Vedi Niccolò, la gente non è il mestiere che fa,
O i vestiti che porta, le scarpe che mette, la roba che ha.
E per questo non mi riconosco in questa società
Per me contano i dischi, i bagni nel mare, l’umanità.
In principio furono due canzoni scritte in una cameretta di Roma, caricate senza pretese su SoundCloud. I pariolini di 18 anni e Wes Anderson. Due brani che già contenevano in nuce quello che rese Il sorprendente album d’esordio de I Cani di Niccolò Contessa uno spartiacque nell’allora piccolo mondo della musica indie italiana.
Si parla del 2011 e ancora utilizzare il termine indie significava inquadrare una comunità che stava ai margini, pronta però, come ha dimostrato l’esordio de I cani, ad esplodere. Poco prima c’era stato un altro cantautore che aveva indicato la via, Vasco Brondi con le sue Luci della Centrale elettrica, non a caso citato anche da Contessa in una sua canzone come “personaggio” di una nuova leva cantautoriale italiana pronta a rivoltare l’immaginario di una generazione carica di velleità.
È dunque doppia l’influenza che un album del genere ha avuto, prima di tutto ha fatto in modo che tutta una serie di produttori, partendo dal fido Andrea Suriani con il quale Contessa ha forgiato il sound in studio e live de I Cani, facessero virare la musica indie in un grande calderone fatto di sintetizzatori che si sarebbero andati a prendere i primi posti delle classifiche di ascolto. Da lì le visualizzazioni su Youtube e gli streaming su spotify e deezer avrebbero avuto sempre più peso, partendo da Last.fm fino ad arrivare ai giorni nostri la musica di Niccolò Contessa dimostrò ai suoi contemporanei e alle generazioni successive che la democrazia musicale poteva ribaltare il tavolo, fino ad arrivare al suo eccesso in cui spesso non c’è alcuna mediazione tra la bolla sociale ela dimensione live (vale la pena ricordare il caso Cambogia).

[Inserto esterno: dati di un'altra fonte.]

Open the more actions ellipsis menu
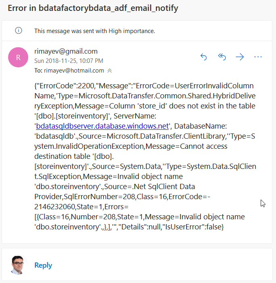 pos(258,57)
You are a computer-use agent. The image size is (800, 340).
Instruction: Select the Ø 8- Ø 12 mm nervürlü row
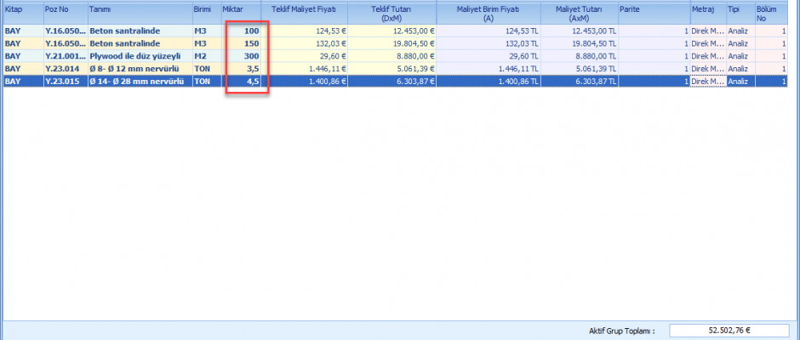(x=140, y=69)
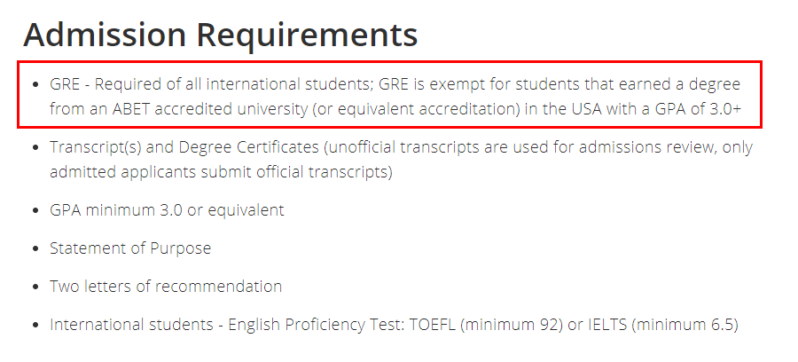Click the "ABET" word in the GRE requirement
The width and height of the screenshot is (798, 362).
(x=131, y=109)
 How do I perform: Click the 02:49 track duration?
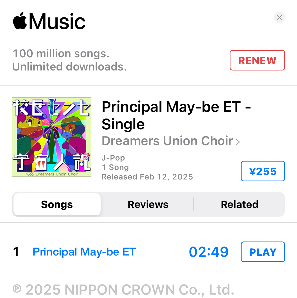(209, 252)
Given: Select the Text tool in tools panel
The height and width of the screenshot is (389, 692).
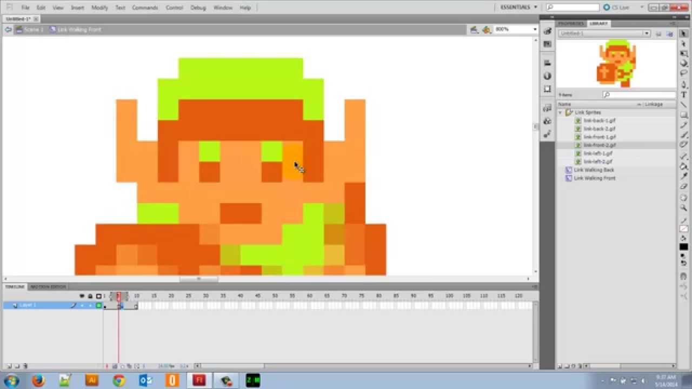Looking at the screenshot, I should [684, 95].
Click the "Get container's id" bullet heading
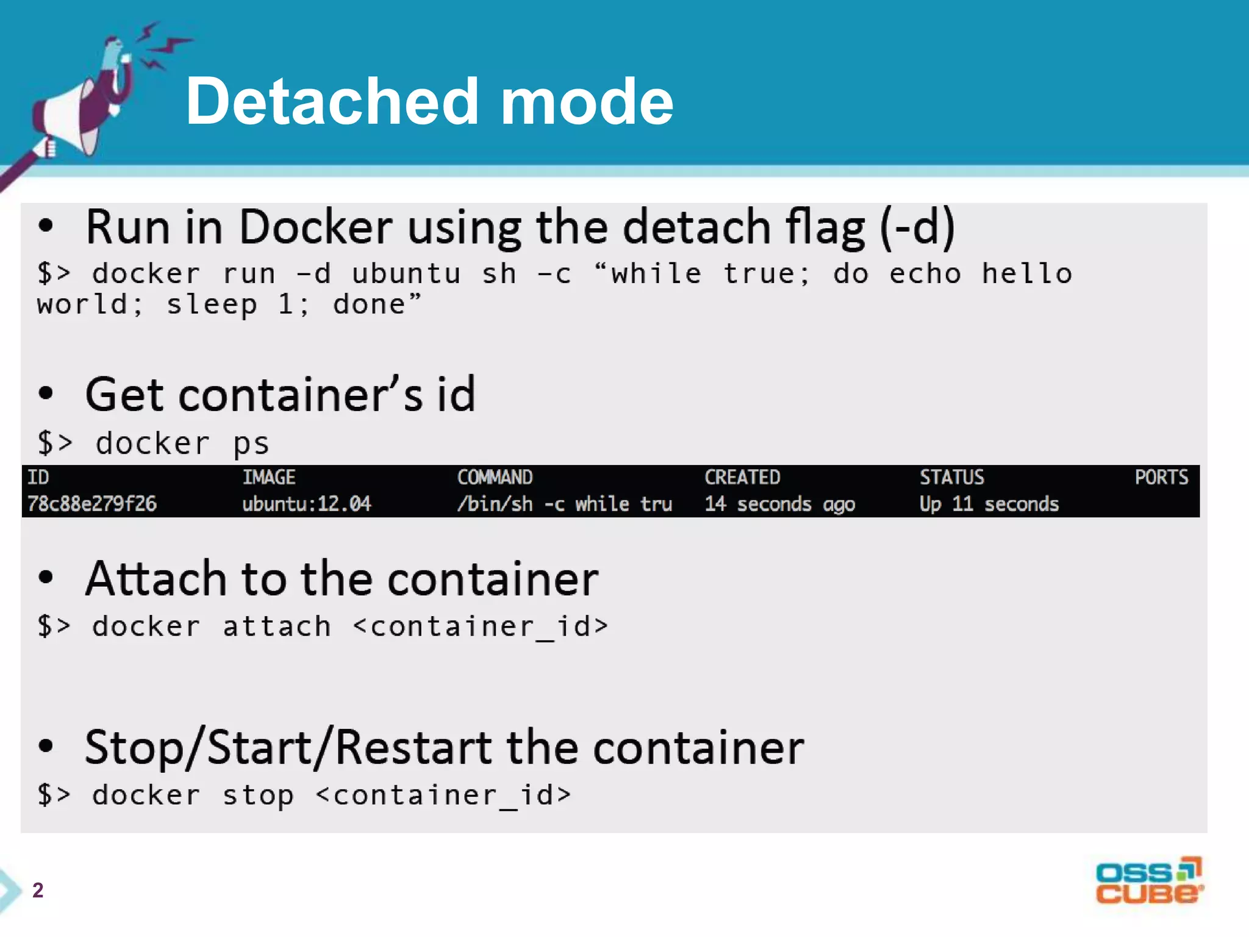The image size is (1249, 937). [280, 395]
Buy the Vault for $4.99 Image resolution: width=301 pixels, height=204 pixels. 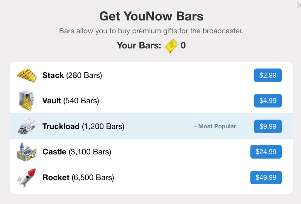(x=268, y=101)
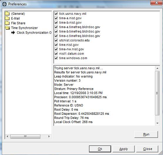Click the tree panel right scroll arrow

(x=49, y=136)
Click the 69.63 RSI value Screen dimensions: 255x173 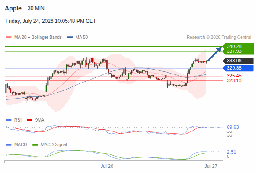point(233,127)
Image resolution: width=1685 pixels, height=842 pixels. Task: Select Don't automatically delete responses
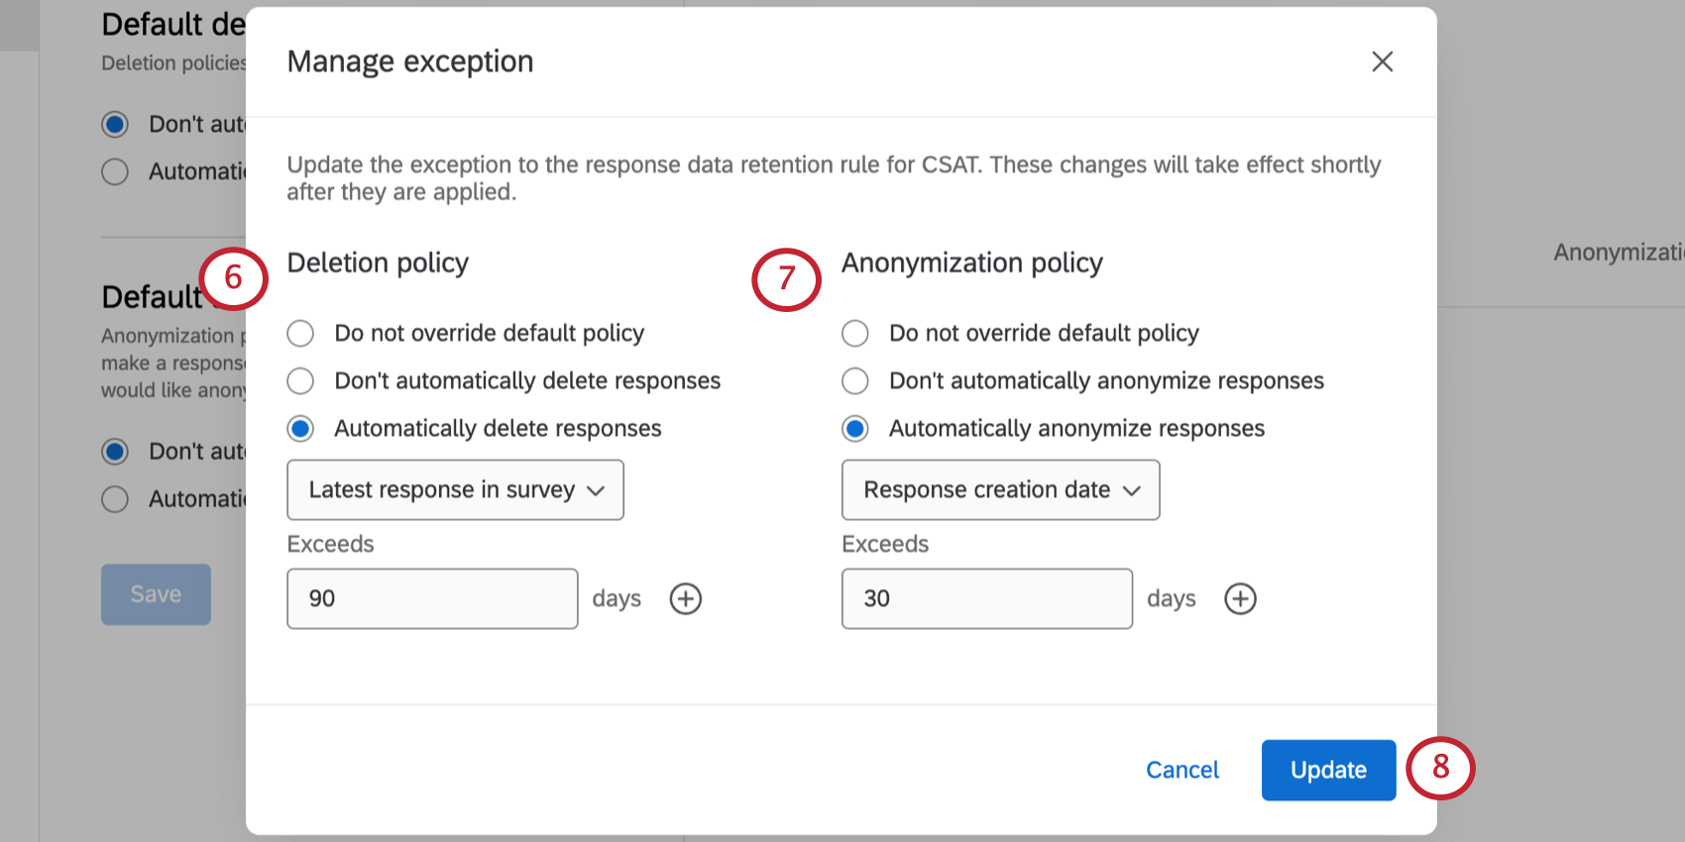point(300,380)
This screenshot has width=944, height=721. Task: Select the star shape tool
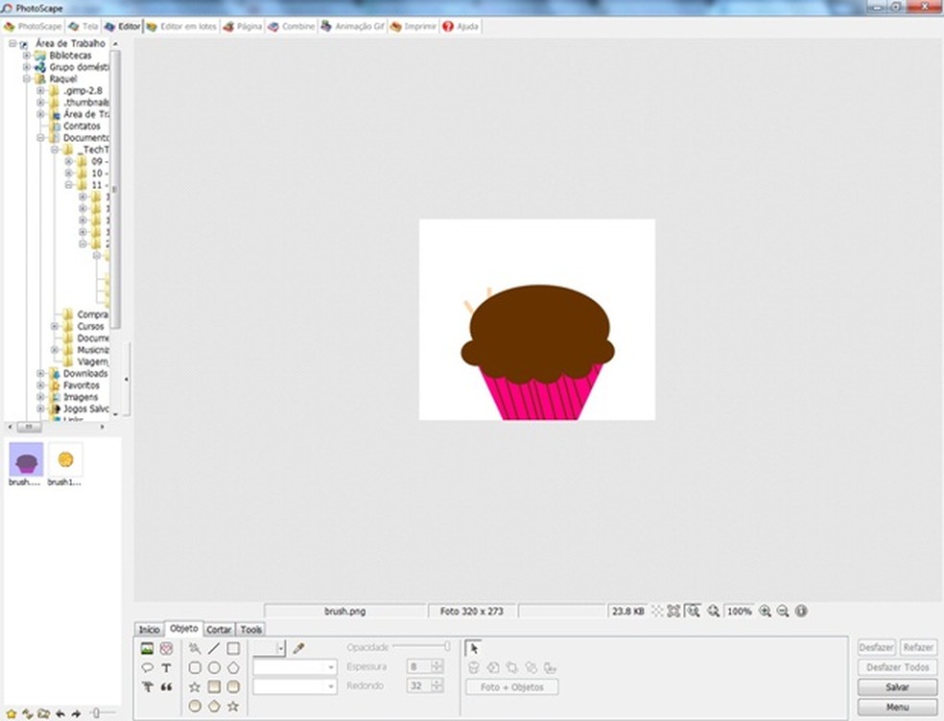[x=195, y=687]
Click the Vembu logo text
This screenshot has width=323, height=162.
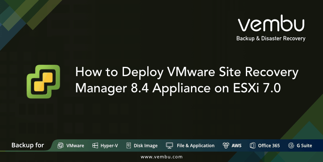tap(271, 24)
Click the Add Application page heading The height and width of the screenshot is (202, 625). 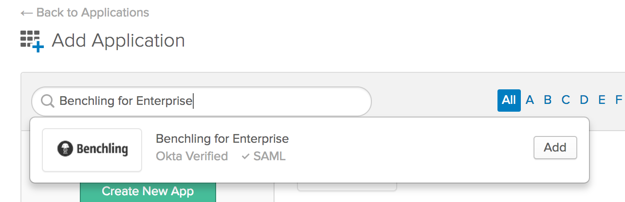coord(118,40)
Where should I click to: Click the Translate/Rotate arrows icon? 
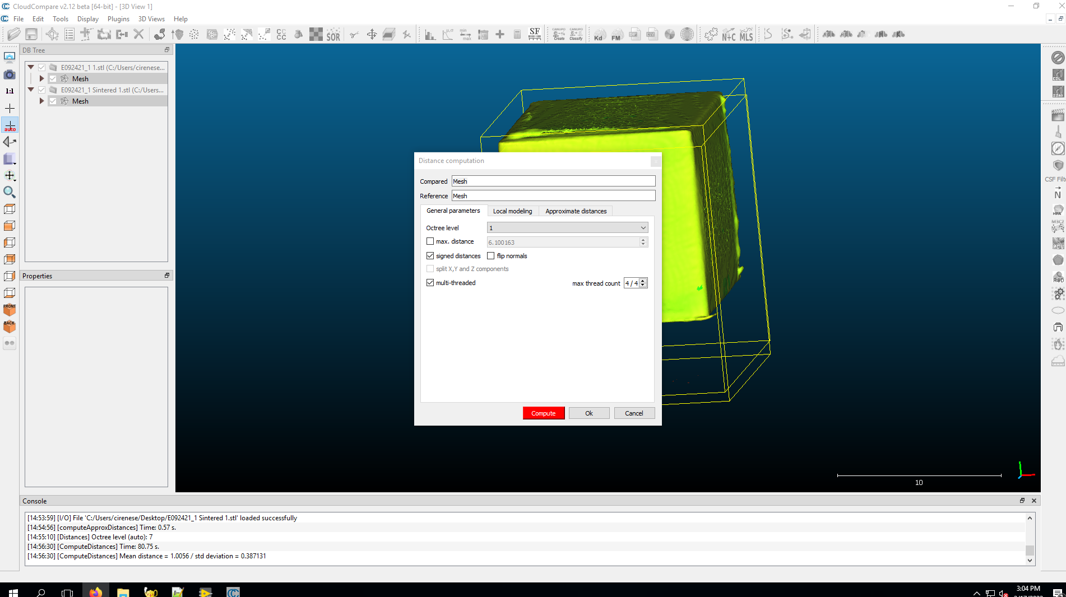pos(372,35)
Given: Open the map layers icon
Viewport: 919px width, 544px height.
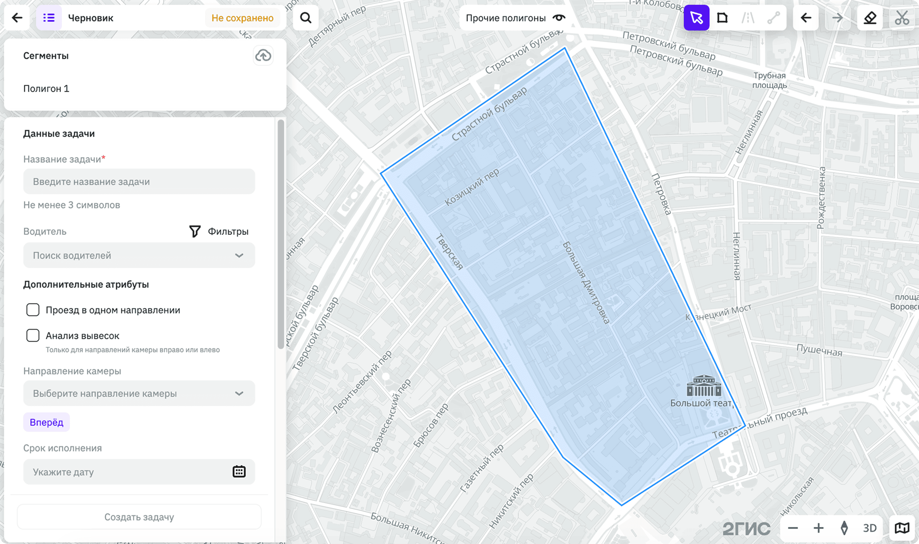Looking at the screenshot, I should [x=902, y=528].
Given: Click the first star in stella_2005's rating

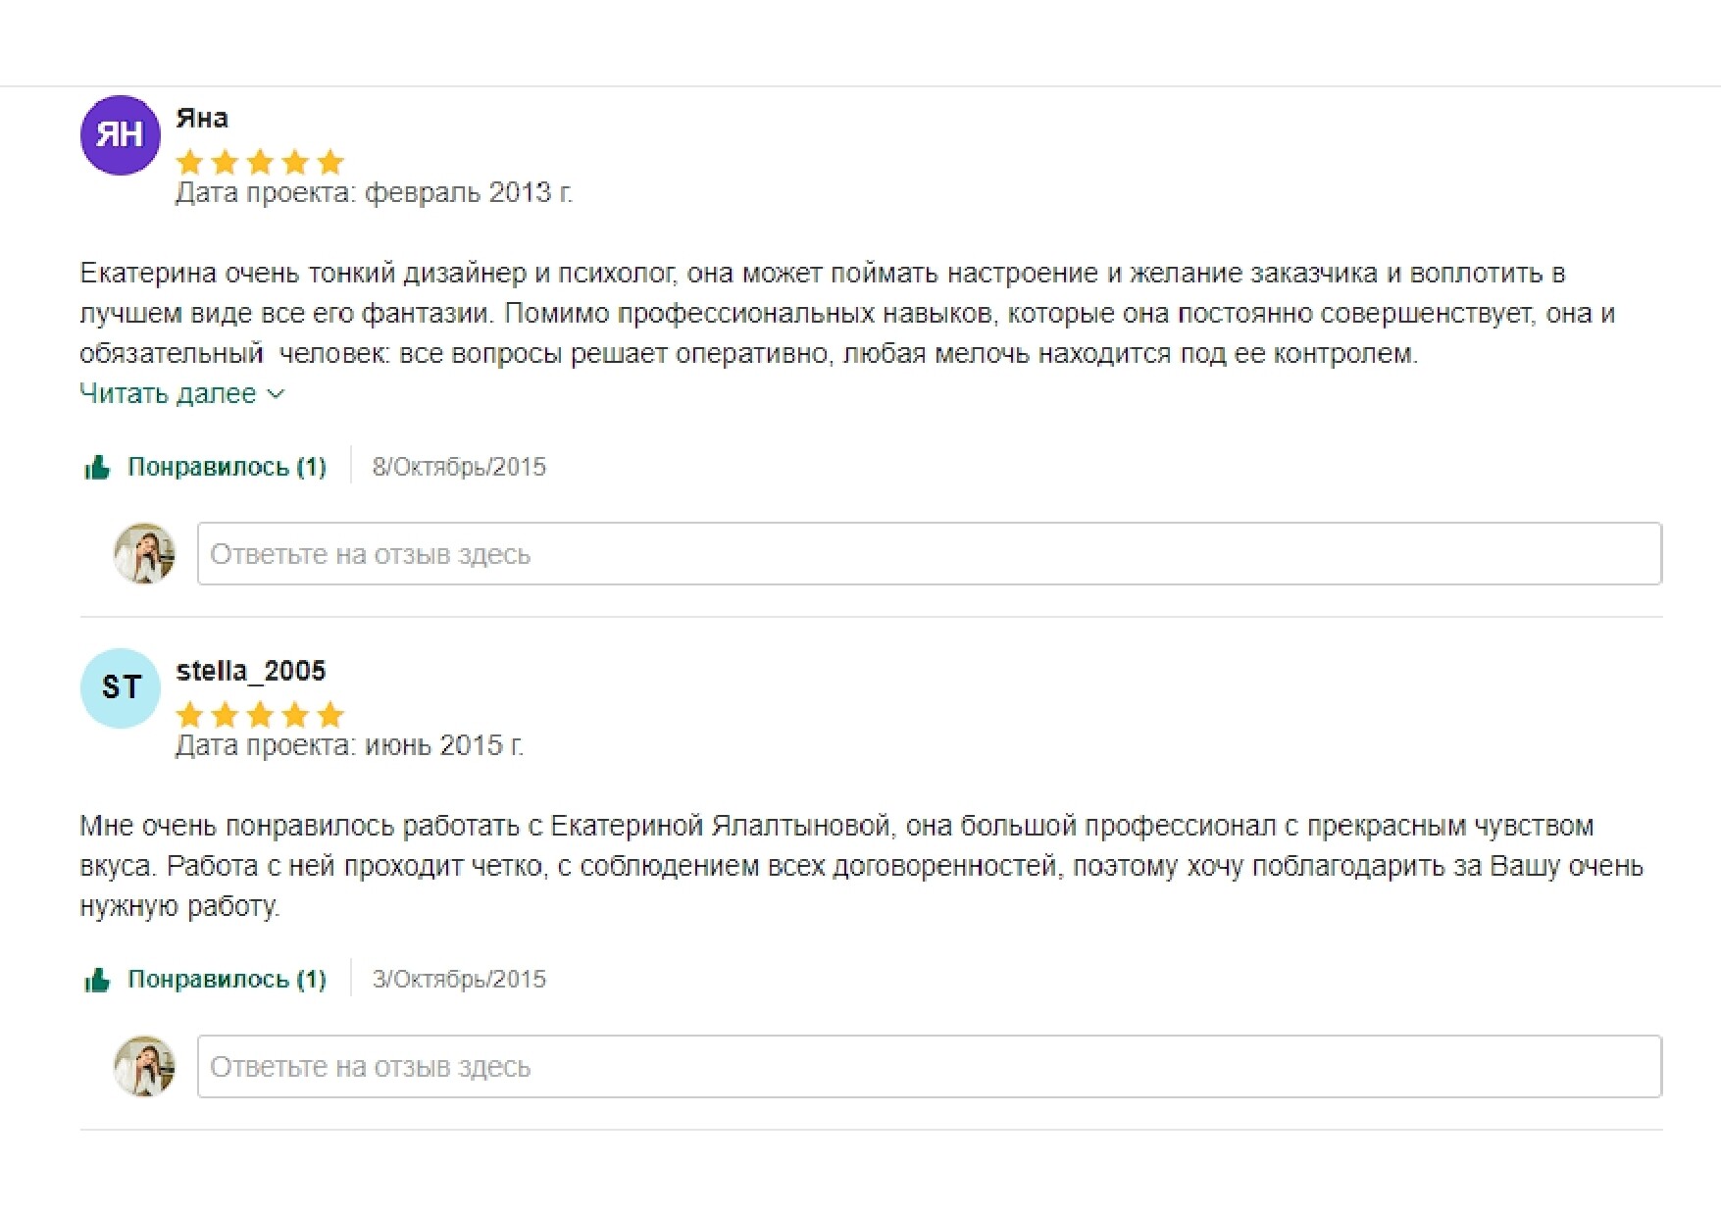Looking at the screenshot, I should (x=190, y=715).
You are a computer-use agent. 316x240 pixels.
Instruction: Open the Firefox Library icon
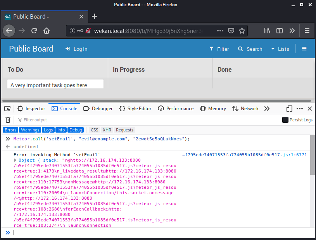click(x=267, y=31)
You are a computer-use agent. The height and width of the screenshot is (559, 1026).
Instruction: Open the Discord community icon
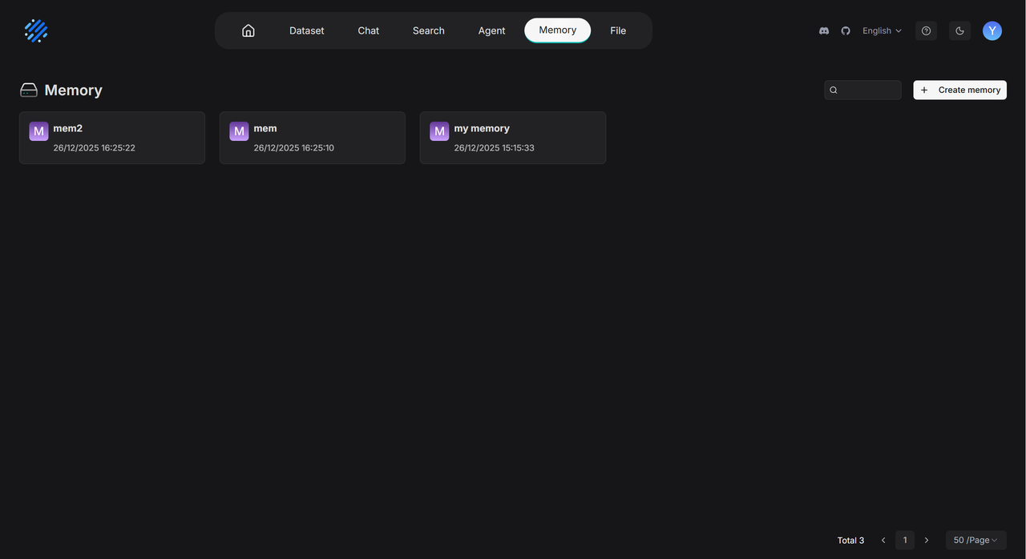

Contessa ebbe il merito, fina dal titolo del suo album d’esordio, di squarciare quel velo di Maya che avvolgeva i sogni e le illusioni di tanti giovani, vestendo le sue storie di una forma elettro pop che avrebbe negli anni a venire generato una miriade di epigoni più o meno riconsciuti.
L’altra strada su cui I Cani hanno fatto da apripista è stata quella del racconto di una generazione che mentre si autocelebrava sui social costruendo immagini di sé smussate, fotogeniche e sedicenti originali, accumulava nella propria soffitta disillusioni, lavori malpagati, lauree inutilizzate e relazioni precarie come i propri lavori. Contessa ha raccontato questo in modo cinico e asciutto e lo ha fatto prima di tutti. Ha raccontato a sé stessa una generazione che aveva in qualche modo difficoltà ad ammettere che le velleità, anche se disattese, ti fanno andare avanti e che i fallimenti forse sono il vero trait d’union degli anni zero, anche se a ben guardare anche per chi li ha preceduti non faceva tanta differenza.
Quello de I Cani sarebbe stato un percorso in qualche modo solitario e coerente, di crescita nei testi come nella musica e nella vita, di debolezze, solitudini e osservazione puntuale del mondo circostante. Contessa dopo tre album avrebbe cominciato un lavoro di semina diverso, producendo artisti come Calcutta e Coez , collaborando con artisti del pop come Max Pezzali e scrivendo varie colonne sonore per il cinema italiano. Il primo video caricato da I Cani al momento ha un milione di visualizzazioni, quello di Faccio Un Casino di Coez, album della svolta del rapper romano prodotto da Contessa ne ha 36 milioni, è tutta qui la strada che dall’album d’esordi de I Cani a mio parere si è percorso con la musica di Niccolò Contessa, non a caso la presentazione del suo album d’esordio avvenne al Circolo degli artisti e quella di Aurora all’Atlantico di Roma, a testimonianza che i millennials erano pronti a spazzare via in poco tempo i resti del secolo scorso.
Il sorprendente album d’esordio de I Cani, è diventato un piccolo grande album di culto che alcuni hanno solo sfiorato, e che in molti hanno preso in pieno petto. Un disco che ha saputo però prendere per mano chi c’era prima e avvicinare chi è venuto dopo mettendo quelle persone nella stessa stanza dove ognuno ha preso quello di cui aveva bisogno per comprendere chi non gli era contemporaneo.